Dr Dennis Wang (University of Sheffield, UK) provided the practical challenges and applications of mainly supervised machine learning methods in translational medicine1. He discussed Alphafold2, an AI to predict protein structure with high accuracy with the potential to speed up target identification, binding, and interactions with the folds in proteins. AI also presents blackbox challenges that may reflect relationships that may not make biophysical sense.

Dr Joseph Loscalzo (Harvard University, USA) focused on the use of network analysis of protein-protein interactomes to identify drug targets, and to repurpose drugs for other diseases.  Network analysis of interactomes has been used to predict drug responses in SARS-CoV-23 and drug interactions in PAH therapies. In vitro testing is still essential, as new toxicities may arise when repurposing drugs. The panel agreed that modern computational and molecular interaction network-based drug development strategies offer clear advantages over conventional drug development.

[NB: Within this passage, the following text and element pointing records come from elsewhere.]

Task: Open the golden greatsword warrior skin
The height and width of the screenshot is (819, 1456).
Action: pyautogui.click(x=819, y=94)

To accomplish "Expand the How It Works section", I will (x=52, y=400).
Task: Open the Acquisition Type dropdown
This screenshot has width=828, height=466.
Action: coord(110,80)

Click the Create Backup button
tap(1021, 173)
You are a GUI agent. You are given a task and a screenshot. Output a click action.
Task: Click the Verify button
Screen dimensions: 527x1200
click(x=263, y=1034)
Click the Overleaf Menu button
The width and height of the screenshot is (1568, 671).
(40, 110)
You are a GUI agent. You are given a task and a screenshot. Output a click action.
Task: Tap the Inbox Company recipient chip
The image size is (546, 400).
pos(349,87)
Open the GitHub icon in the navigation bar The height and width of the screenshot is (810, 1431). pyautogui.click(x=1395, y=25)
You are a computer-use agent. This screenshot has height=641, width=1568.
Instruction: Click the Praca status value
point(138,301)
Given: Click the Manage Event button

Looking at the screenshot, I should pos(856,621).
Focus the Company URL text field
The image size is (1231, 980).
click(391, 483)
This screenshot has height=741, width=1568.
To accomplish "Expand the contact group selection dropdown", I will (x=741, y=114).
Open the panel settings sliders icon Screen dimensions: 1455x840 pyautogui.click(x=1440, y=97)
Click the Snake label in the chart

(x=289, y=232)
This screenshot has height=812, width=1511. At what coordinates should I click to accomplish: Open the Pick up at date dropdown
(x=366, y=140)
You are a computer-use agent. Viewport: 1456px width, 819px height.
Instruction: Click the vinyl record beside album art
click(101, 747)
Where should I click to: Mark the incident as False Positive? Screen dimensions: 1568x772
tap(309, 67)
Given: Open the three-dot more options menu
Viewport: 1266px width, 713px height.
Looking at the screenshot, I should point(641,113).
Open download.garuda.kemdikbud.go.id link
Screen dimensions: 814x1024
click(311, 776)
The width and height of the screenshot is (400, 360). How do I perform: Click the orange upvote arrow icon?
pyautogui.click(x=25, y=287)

Dr David Kiely (University of Sheffield, UK) looked at the use of AI to improve the diagnostic performance of tests to identify PH. AI can be leveraged to produce faster diagnostic times, provide signatures of PH that may not be visible to the naked eye, predict risk of PH-related hospitalization, or provide insight into the cause of PH. Many screening modalities such as chest x-ray, ECG, blood biomarkers, and echocardiography are available. Dr Kiely also discussed the SPHinX project4,5, that applied AI to large datasets from real-world healthcare data resources to determine iPAH diagnosis. Results support the use of large patient data in diagnostic care but the challenge is maximizing the potential of AI for improving outcomes in PAH. Polls expressed that many think that AI approaches will reduce the time to a diagnosis of PAH within the next 5 years.

As part of the best abstract discussions, Sokratis Kariotis (University of Sheffield, UK) looked at the heterogenous population in iPAH, and if patient subgroups can be defined based on RNA-seq transcriptomic profiles and clinical data profiles. The study identified 5 distinct iPAH subgroups, and immune genes were found to be reflective of severity and survival. Yajing Ji (Michigan State University, USA) investigated the identification of signaling pathways that are altered in PAH. Unsupervised hierarchical clustering was used to identify molecular PAH subgroups based on the patient classification and the predictive genesets. This combined meta-analysis identified three subclasses of low, medium and high levels of inflammatory pathways.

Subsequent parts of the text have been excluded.